--- START ---

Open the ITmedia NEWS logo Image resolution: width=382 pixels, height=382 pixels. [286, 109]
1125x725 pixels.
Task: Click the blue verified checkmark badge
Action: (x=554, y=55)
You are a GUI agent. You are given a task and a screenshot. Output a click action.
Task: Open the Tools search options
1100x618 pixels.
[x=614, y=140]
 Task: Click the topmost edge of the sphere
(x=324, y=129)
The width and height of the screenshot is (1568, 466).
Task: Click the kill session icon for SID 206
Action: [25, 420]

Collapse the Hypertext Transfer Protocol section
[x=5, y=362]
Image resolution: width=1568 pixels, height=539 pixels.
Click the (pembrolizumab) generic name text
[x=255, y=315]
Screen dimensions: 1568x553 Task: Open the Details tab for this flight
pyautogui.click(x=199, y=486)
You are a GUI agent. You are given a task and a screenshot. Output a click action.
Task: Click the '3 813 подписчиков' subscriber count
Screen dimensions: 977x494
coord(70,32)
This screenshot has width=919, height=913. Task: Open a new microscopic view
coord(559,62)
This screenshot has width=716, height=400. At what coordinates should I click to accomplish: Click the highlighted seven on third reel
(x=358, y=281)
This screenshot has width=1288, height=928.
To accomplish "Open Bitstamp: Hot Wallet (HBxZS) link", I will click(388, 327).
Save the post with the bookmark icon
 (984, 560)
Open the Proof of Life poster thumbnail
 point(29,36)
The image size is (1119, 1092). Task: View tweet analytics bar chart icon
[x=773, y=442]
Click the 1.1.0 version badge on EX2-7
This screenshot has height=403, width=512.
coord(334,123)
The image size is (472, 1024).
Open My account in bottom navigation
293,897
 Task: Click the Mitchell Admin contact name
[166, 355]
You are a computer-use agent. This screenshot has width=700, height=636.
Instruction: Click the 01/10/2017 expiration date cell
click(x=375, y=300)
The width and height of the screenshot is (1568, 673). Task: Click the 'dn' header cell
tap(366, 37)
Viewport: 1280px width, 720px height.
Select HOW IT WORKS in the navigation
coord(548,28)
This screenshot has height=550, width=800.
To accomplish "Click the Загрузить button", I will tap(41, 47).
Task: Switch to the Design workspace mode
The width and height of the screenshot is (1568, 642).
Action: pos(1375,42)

--- END ---

*WHAT IS EXPECTED:*
Reproduce only the lines above, starting at the line with "Image resolution: width=1568" and ending at the line with "This screenshot has width=1288, height=928.", exactly as written.

*SOLUTION BELOW:*
Image resolution: width=1568 pixels, height=539 pixels.
Click the (pembrolizumab) generic name text
[x=255, y=315]
Screen dimensions: 1568x553 Task: Open the Details tab for this flight
pyautogui.click(x=199, y=486)
You are a GUI agent. You are given a task and a screenshot. Output a click action.
Task: Click the '3 813 подписчиков' subscriber count
Screen dimensions: 977x494
coord(70,32)
This screenshot has width=919, height=913. Task: Open a new microscopic view
coord(559,62)
This screenshot has width=716, height=400. At what coordinates should I click to accomplish: Click the highlighted seven on third reel
(x=358, y=281)
This screenshot has width=1288, height=928.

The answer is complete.